EuGH 03.06.2021 - C-194/20
EuGH 03.06.2021 - C-194/20 - URTEIL DES GERICHTSHOFS (Sechste Kammer) - 3. Juni 2021 ( *1) - „Vorlage zur Vorabentscheidung – Assoziierungsabkommen EWG-Türkei – Beschluss Nr. 1/80 – Art. 6 und 7 – Ordnungsgemäße Beschäftigung – Art. 9 – Zugang der Kinder eines türkischen Arbeitnehmers zum Schulunterricht – Aufenthaltsrecht – Verweigerung“
Leitsatz
In der Rechtssache C-194/20
betreffend ein Vorabentscheidungsersuchen nach Art. 267 AEUV, eingereicht vom Verwaltungsgericht Düsseldorf (Deutschland) mit Entscheidung vom 7. Mai 2020, beim Gerichtshof eingegangen am 8. Mai 2020, in dem Verfahren
BY,
CX,
FU,
DW,
EV
gegen
Stadt Duisburg
erlässt
DER GERICHTSHOF (Sechste Kammer)
unter Mitwirkung des Kammerpräsidenten L. Bay Larsen, der Vizepräsidentin des Gerichtshofs R. Silva de Lapuerta (Berichterstatterin) und der Richterin C. Toader,
Generalanwalt: G. Pitruzzella,
Kanzler: A. Calot Escobar,
aufgrund des schriftlichen Verfahrens,
unter Berücksichtigung der Erklärungen
der dänischen Regierung, vertreten durch J. Nymann-Lindegren, M. Jespersen und M. Wolff als Bevollmächtigte,
der niederländischen Regierung, vertreten durch M. K. Bulterman und M. A. M. de Ree als Bevollmächtigte,
der polnischen Regierung, vertreten durch B. Majczyna als Bevollmächtigten,
der Europäischen Kommission, vertreten durch B.-R. Killmann und D. Martin als Bevollmächtigte,
aufgrund des nach Anhörung des Generalanwalts ergangenen Beschlusses, ohne Schlussanträge über die Rechtssache zu entscheiden,
folgendes
Entscheidungsgründe
Urteil
Das Vorabentscheidungsersuchen betrifft die Auslegung von Art. 9 Satz 1 des Beschlusses Nr. 1/80 des Assoziationsrates vom 19. September 1980 über die Entwicklung der Assoziation zwischen der Europäischen Wirtschaftsgemeinschaft und der Türkei in Verbindung mit den Art. 6 und 7 dieses Beschlusses. Der Assoziationsrat wurde durch das Abkommen zur Gründung einer Assoziation zwischen der Europäischen Wirtschaftsgemeinschaft und der Türkei errichtet, das am 12. September 1963 in Ankara von der Republik Türkei einerseits und den Mitgliedstaaten der EWG und der Gemeinschaft andererseits unterzeichnet und durch den Beschluss 64/732/EWG des Rates vom 23. Dezember 1963 (ABl. 1964, 217, S. 3685) im Namen der Gemeinschaft geschlossen, gebilligt und bestätigt wurde (im Folgenden: Assoziationsabkommen).
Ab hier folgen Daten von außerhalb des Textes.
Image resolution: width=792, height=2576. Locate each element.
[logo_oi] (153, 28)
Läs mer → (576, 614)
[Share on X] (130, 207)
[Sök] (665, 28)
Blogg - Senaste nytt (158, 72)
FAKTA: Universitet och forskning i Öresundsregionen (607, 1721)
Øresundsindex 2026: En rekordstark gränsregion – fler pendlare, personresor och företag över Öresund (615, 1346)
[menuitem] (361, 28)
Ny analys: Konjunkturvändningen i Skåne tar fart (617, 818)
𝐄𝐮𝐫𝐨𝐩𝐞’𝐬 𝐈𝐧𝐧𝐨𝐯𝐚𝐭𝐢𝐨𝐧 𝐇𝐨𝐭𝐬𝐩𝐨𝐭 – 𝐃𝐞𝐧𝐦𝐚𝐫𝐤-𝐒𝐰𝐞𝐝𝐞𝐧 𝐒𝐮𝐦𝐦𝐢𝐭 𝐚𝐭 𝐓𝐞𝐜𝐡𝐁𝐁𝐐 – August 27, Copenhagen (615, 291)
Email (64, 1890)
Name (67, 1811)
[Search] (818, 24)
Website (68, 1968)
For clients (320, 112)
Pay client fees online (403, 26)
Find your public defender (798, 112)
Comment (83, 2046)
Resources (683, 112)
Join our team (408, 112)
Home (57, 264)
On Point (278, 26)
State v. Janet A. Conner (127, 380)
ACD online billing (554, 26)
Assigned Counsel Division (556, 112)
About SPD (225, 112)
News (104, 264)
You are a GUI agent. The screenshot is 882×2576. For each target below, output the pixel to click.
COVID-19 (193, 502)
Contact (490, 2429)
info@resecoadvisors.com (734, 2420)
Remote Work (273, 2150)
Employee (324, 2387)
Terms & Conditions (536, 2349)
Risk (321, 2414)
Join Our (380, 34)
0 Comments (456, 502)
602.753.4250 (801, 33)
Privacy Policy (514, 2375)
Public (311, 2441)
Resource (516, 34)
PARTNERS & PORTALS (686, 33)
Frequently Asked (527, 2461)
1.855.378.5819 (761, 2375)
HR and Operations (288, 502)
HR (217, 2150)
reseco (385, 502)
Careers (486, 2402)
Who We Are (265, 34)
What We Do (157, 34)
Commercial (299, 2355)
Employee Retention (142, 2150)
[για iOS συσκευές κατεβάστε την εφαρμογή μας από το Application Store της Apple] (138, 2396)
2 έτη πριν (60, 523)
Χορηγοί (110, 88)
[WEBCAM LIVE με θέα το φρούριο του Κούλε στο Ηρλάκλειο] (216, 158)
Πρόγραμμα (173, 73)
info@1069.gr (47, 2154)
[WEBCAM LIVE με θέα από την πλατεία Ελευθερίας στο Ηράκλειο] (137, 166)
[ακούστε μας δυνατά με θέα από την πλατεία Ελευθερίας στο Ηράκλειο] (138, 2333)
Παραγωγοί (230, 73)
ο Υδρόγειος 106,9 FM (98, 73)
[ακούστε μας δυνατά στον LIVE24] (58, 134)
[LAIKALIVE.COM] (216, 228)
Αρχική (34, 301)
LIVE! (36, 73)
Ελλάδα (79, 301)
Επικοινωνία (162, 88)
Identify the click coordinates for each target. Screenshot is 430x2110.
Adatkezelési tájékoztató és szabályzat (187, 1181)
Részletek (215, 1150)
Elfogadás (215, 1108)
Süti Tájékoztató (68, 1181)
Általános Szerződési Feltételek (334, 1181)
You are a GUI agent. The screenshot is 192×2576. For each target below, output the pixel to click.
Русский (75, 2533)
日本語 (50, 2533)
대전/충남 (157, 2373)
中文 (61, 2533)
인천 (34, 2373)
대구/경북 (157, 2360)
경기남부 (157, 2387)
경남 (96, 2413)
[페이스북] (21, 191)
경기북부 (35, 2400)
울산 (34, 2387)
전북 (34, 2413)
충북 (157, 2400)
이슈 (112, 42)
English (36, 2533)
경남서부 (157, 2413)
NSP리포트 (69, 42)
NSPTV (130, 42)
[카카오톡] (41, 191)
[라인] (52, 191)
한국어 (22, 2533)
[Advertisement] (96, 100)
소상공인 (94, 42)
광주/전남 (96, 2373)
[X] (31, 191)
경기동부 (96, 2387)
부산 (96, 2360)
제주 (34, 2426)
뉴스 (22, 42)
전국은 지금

Dieses Ersuchen ergeht im Rahmen eines Rechtsstreits zwischen den türkischen Staatsangehörigen BY, CX, FU, DW und EV einerseits und der Stadt Duisburg (Deutschland) andererseits über deren Weigerung, den Klägern die beantragten Aufenthaltserlaubnisse zu erteilen.
Rechtlicher Rahmen
Unionsrecht
Der dritte Erwägungsgrund des Beschlusses Nr. 1/80 lautet:
„Im sozialen Bereich führen die vorstehenden Erwägungen im Rahmen der internationalen Verpflichtungen jeder der beiden Parteien zu einer besseren Regelung zugunsten der Arbeitnehmer und ihrer Familienangehörigen gegenüber der mit Beschluss Nr. 2/76 des Assoziationsrates [vom 20. Dezember 1976 über die Durchführung von Art. 12 des Assoziierungsabkommens] eingeführten Regelung. Im Übrigen müssen die Bestimmungen über die soziale Sicherheit und über den Austausch junger Arbeitskräfte durchgeführt werden.“
Die Art. 6, 7 und 9 des Beschlusses Nr. 1/80 gehören zu Abschnitt 1 („Fragen betreffend die Beschäftigung und die Freizügigkeit der Arbeitnehmer“) in Kapitel II („Soziale Bestimmungen“) des Beschlusses.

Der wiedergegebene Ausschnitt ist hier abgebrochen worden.